Recently, I felt compelled to reach out to all the moms, especially the new ones starting out on this journey. Here is what I shared with them and would like to share with you:
Good morning Dear Mommas ~
As I sit here and read these posts -- especially from the new moms -- I want to come and hug each and every one of you. I want to talk with you personally and give you some hope and light in the darkness you are experiencing. In looking back over the years ED invaded our home and took over our lives the memories are painful indeed.
I know we all want our kids to be happy. That is a mother's dream. However, when ED shows up, they become something we can hardly believe. This, however, is what I want you to believe: Your loved ones have been taken hostage by this disease. They are still there, just unable to find their voice because the one in their head is so loud and constantly reminds them how useless and worthless they are. While your loves ones are still under 18, you need to make some tough decisions for them. They are incapable of seeing what is best for them. They cannot trust themselves, so they trust ED. Will they (ED) get angry? You bet.
For so many years, I parented this disease out of guilt. My decisions made me feel better, but it did nothing to help my daughter. I was so afraid of causing anger, that I walked on eggshells and gave ED a comfortable place to live. I needed to grow a spine of titanium! The threats were ugly, mean, hurtful. However, I adopted the mindset that she could be mad at me for the rest of her life. I had to do what needed to be done to see that she would have a successful life.

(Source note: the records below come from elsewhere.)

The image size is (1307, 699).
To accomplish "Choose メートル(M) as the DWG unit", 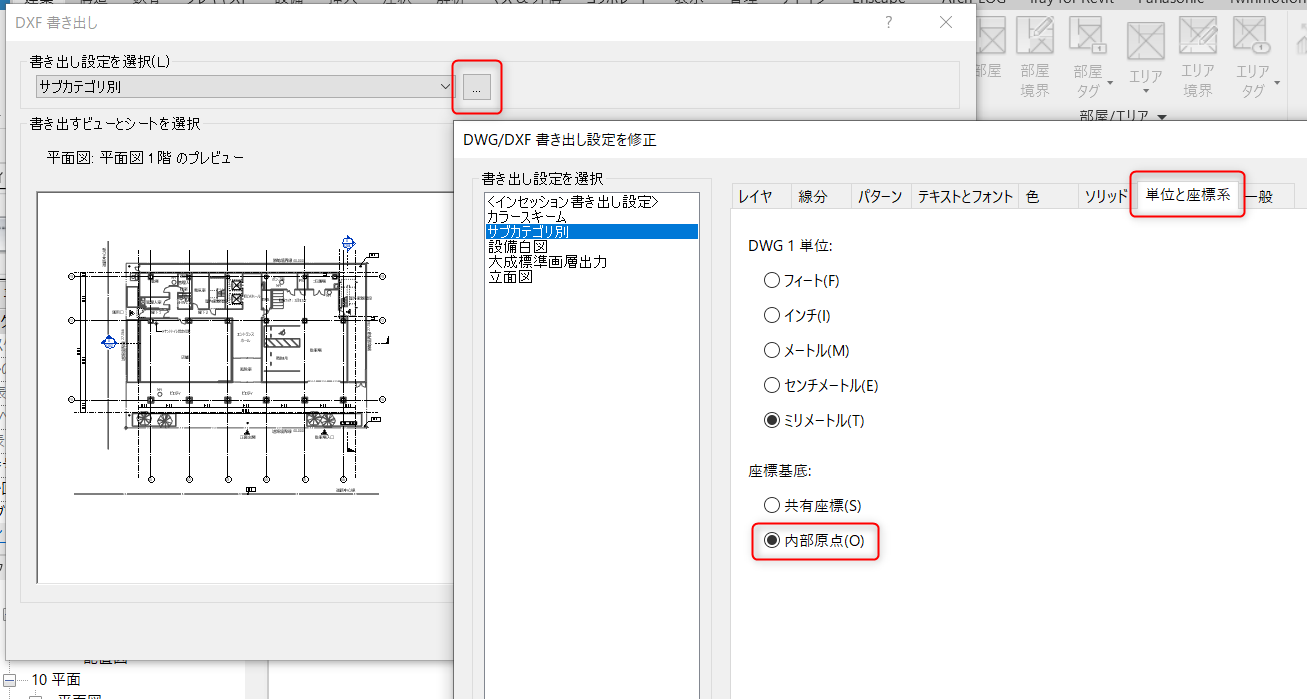I will coord(771,351).
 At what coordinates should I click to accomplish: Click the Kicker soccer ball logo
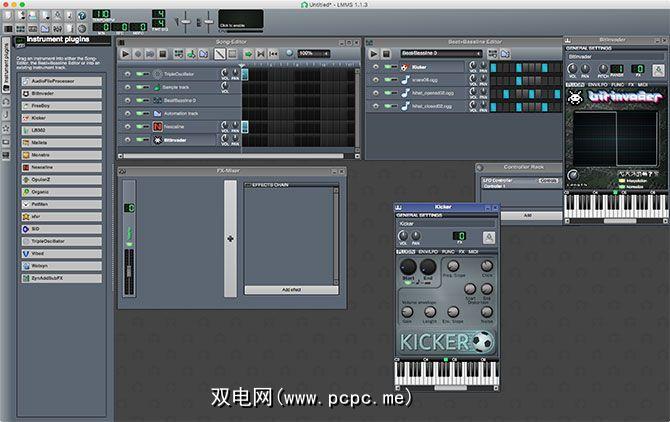pyautogui.click(x=483, y=343)

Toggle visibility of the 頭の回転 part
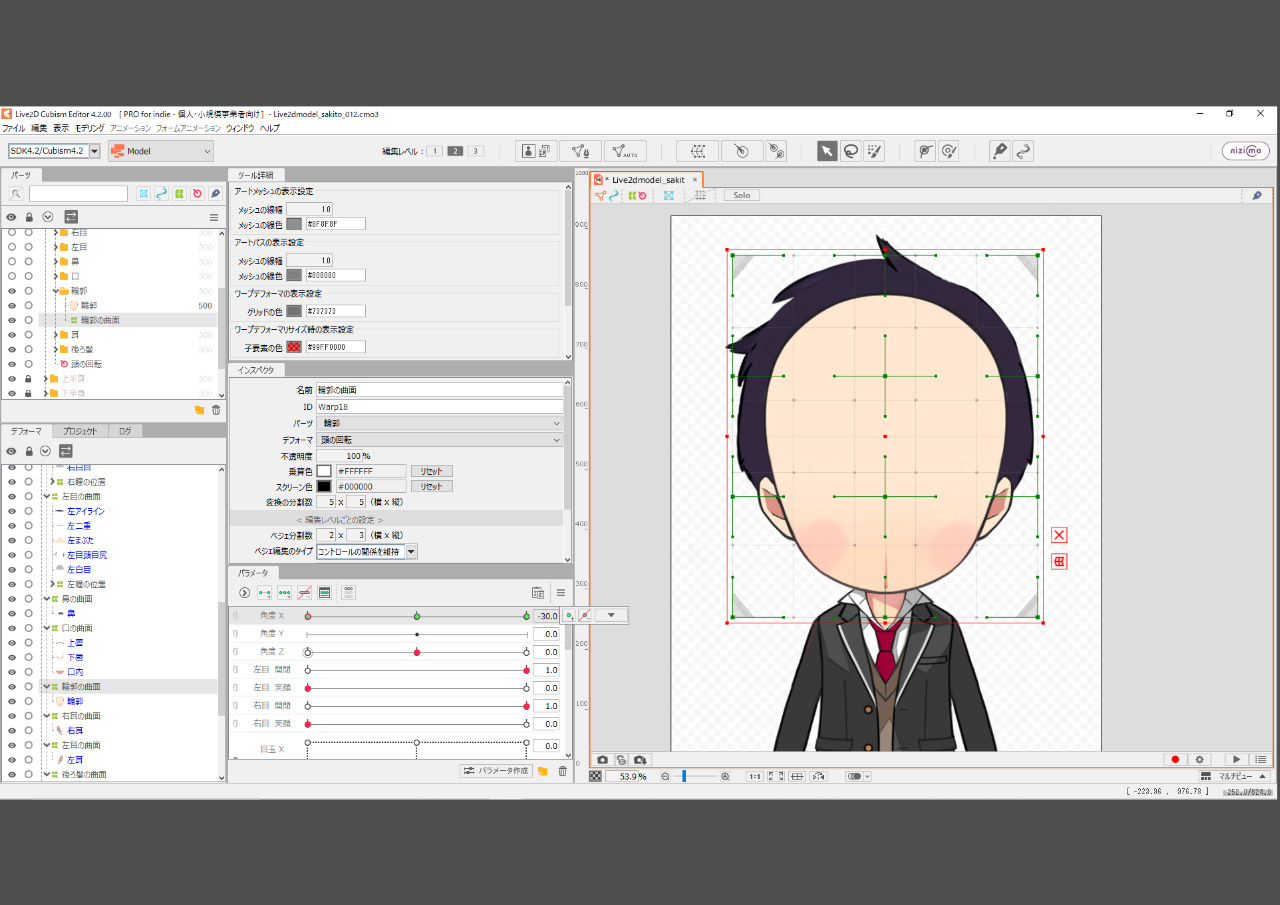coord(12,364)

Recovery around life, not life around recovery. You cannot have one foot in recovery. You need to be all in, all the time. If they are not well, their life will be one painful struggle after another. It takes time -- years sometimes -- and it is exhausting. Self care is mandatory. Mirror for them what you want for them. When they see us crying and out of control ourselves, it only reinforces what the ED is trying to convince them: look at what you are doing to your family. You are worthless. My daughter shared that tidbit with me after her recovery. I never looked at it that way.
I understand each family dynamic is different and sometimes there is nothing we can do. What we can do, however, is take care of ourselves. Sometimes the change we want, needs to start with us.
Above all else, love them. They are hiding behind the mask called ED and it takes time to trust themselves, love themselves and find themselves.
Know I am always available for a phone chat should you ever need anything. All you need to do is ask. I never want any one of you to feel alone through this journey. We need each other and I thank God each day for the MAED group who reaches out to us all to keep us afloat.
Hugs, kisses and hope to you all. Hang in their Mommas -- you are stronger than ED ever could hope to be. Lean on us, cry with us.
So, dear families. Never loose your grip on hope. Hope is what keeps us moving, giving and loving.